How does Serverless expand and shrink automatically

This paper takes Knative as an example to introduce how Serverless achieves automatic capacity expansion and contraction.

Knative is Google’s open source Serverless architecture solution, built on Kubernetes, designed to provide a consistent standard pattern for building and deploying Serverless architecture and event-driven applications

Knative itself implements a KPA (Knative Pod Autoscaler) algorithm for automatic capacity expansion and contraction. The basic idea of the KPA algorithm is that the system automatically expands and shrinks the capacity according to the current monitored traffic (the number of concurrent requests). The simple calculation formula is:

Expected number of instances = current number of concurrent requests/number of concurrent requests supported by the instanceCopy the code

For example, 🌰, the system detects 100 concurrent requests.
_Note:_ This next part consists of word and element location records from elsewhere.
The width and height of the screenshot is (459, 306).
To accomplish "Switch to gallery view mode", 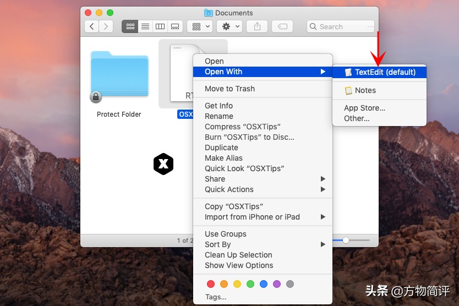I will 175,26.
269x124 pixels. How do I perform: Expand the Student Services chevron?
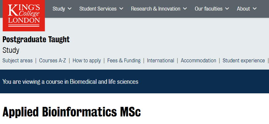(x=121, y=9)
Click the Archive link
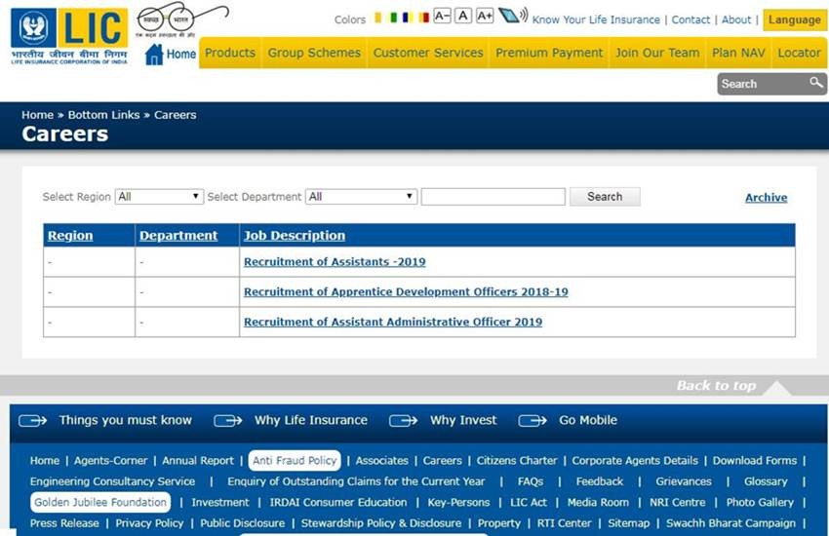This screenshot has width=829, height=536. pos(766,198)
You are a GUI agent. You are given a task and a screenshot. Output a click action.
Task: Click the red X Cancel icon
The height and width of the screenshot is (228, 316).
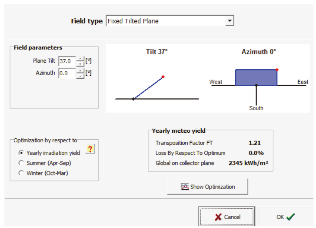pyautogui.click(x=218, y=217)
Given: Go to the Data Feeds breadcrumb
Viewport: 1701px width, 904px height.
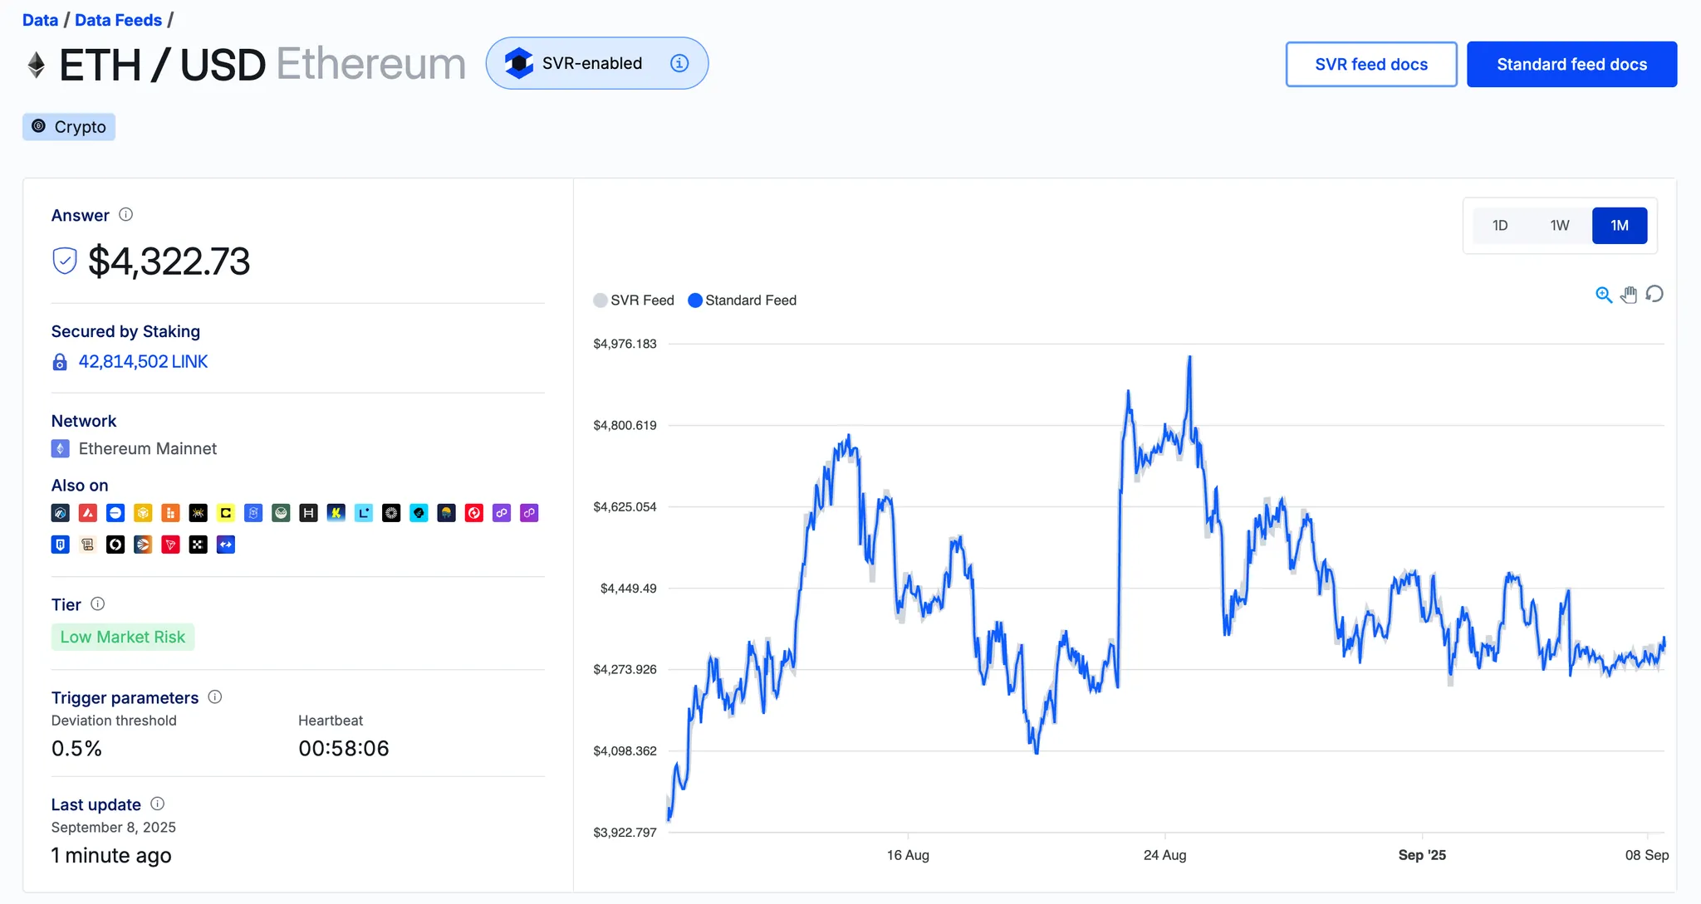Looking at the screenshot, I should pos(118,20).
If a single instance supports 10 concurrent requests, the expected number of instances is 100/10 = 10. If the number of instances currently available on the system is 1, the system automatically adds 9 instances until the desired number of instances is 10. Before the 9 instances are ready, Knative will cache the request to Activator until the expansion is completed (9 instances are ready) and then forward it to FaaS (function code execution processing request). The process of waiting for the instance to be ready is often called cold start. Next, we will talk about cold start.

Note: in fact, the cloud vendors in order to reduce the cold start, according to the optimal allocation rules and algorithm will be more number of instances, such as the expansion and the actual number of instances the instance number = 1.2 * expectations, so the next test cycle comes, even if concurrent requests for 120, the current number of active instances is enough, this will be talked about later.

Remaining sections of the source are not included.